Deux preneurs d'otage se seront donc, toute une journée, emparés du système médiatique tout entier

, avec leurs querelles de place d'avion. Quels avions, combien de sièges, couloir ou hublot, viande rouge ou volaille ? Si tout le système BFMisé s'est précipité sur le "combien ça va coûter ?", à propos du double déplacement Hollande-Sarkozy pour se rendre aux obsèques de Mandela, ce n'est pas que les journalistes ou les rédacteurs en chef soient eux-mêmes scandalisés du coût de l'expédition du binôme. Habitués qu'ils sont eux-mêmes à voyager dans les avions privés des dirigeants, ils ne sont pas à quelques millions près. Mais sans doute ont-ils anticipé sur la réaction supposée de l'auditeur-téléspectateur. Sans doute supposent-ils "qu'en période de crise", l'auditeur-téléspectateur sera révolté par cette gabegie, de faire voler deux Falcone au lieu d'un.

Et s'ils se trompaient ? Si justement, pour une occasion comme la mort de Mandela, le citoyen-auditeur-téléspectateur-contribuable avait au contraire envie d'entendre parler d'autre chose que de gros sous ? On a beau, irréprochables démocrates que nous sommes, démocrates désespérément accrochés à la vieille démocratie formelle, et imprégnés pour couronner le tout de déterminisme marxiste, on a beau répudier toute notion de "grand homme", on a beau proclamer que ce sont les masses qui font l'Histoire et pas les dirigeants, reste une question incontournable : sans Mandela, l'homme Mandela, la personne Mandela, l'Afrique du Sud aurait-elle évité un bain de sang ? Mandela jouant le coup magistral d'enfiler le maillot des Spring Boks racistes, ou les incroyables séances télévisées de la commission vérité et réconciliation, autant d'images qui nourrissent cette question dérangeante.

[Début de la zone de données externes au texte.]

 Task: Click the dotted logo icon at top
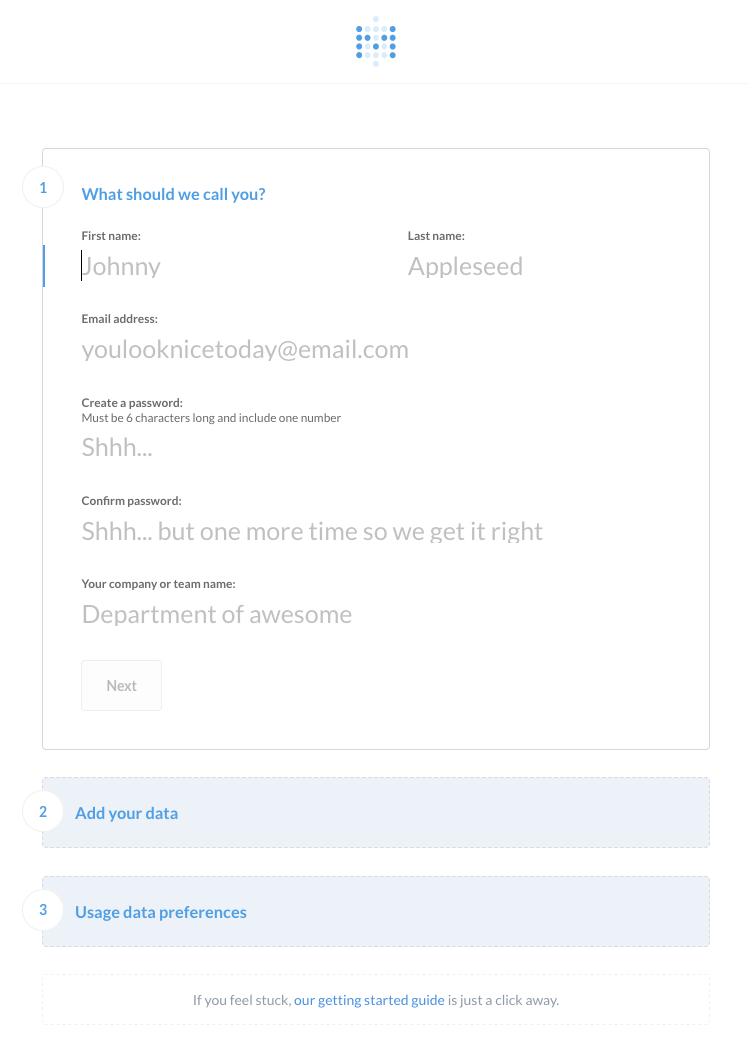[x=374, y=41]
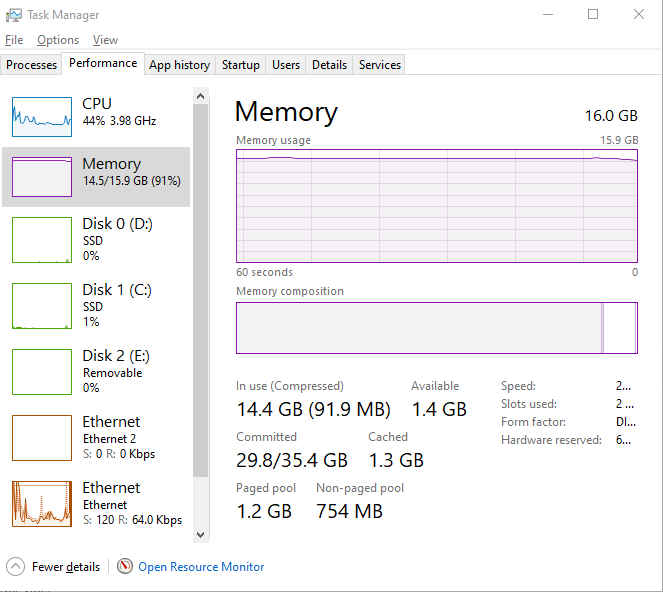Click the Fewer details chevron icon
The image size is (663, 592).
click(15, 567)
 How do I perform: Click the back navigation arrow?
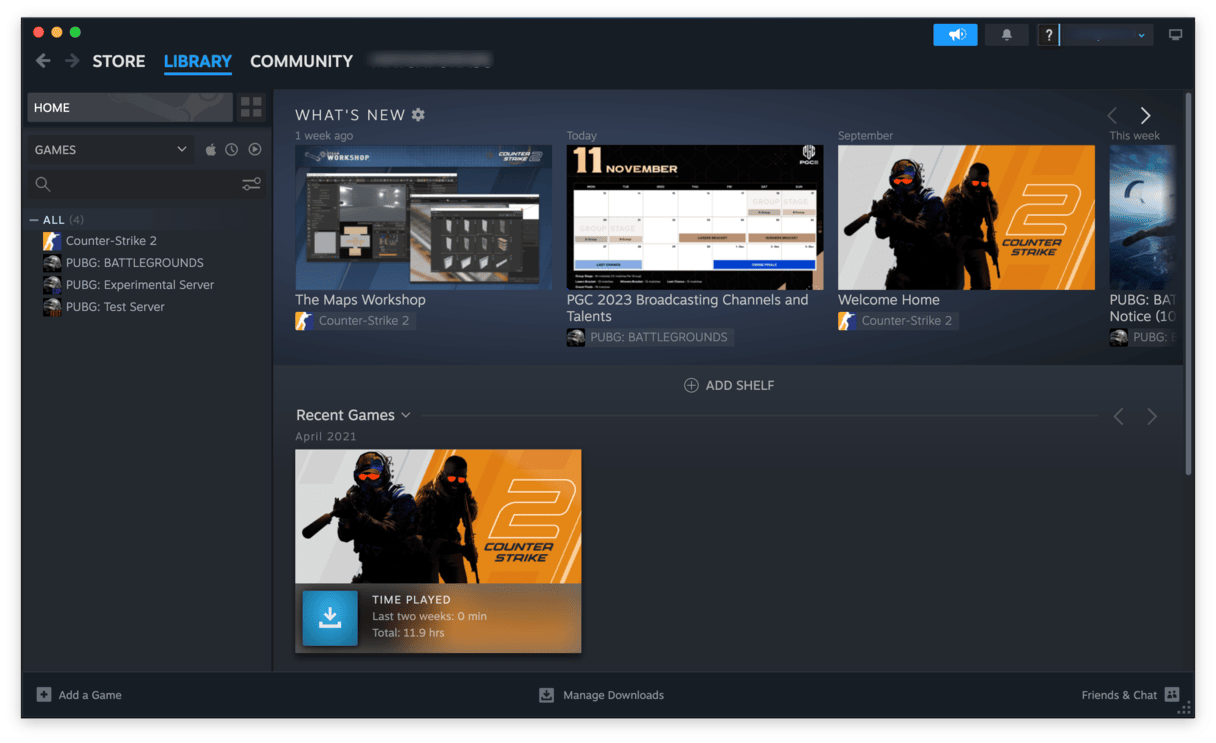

Débarrassée de sa gangue d'hyperboles et de la boursouflure des éloges, et si cette mort était l'occasion de réhabiliter le "grand homme" ? On y pensait en entendant Régis Debray disserter longuement, ce matin, sur France Culture, sur cette notion, qui "humilie le démocrate, mais exalte le républicain". Le grand homme ? L'homme du refus, l'homme qui dit non, de De Gaulle qui a évité deux fois la guerre civile à Daniel Cordier s'embarquant pour Londres à vingt ans, en passant par Gracq contre la comédie littéraire, ou Snowden, ou même Villepin, se dressant à l'ONU contre le "mensonge impérial" fondateur de la guerre d'Irak. Villepin à l'ONU, combien d'avions ? Et Snowden à Moscou : des notes de minibar ? Mais où est donc passée cette grande disparue, l'admiration ?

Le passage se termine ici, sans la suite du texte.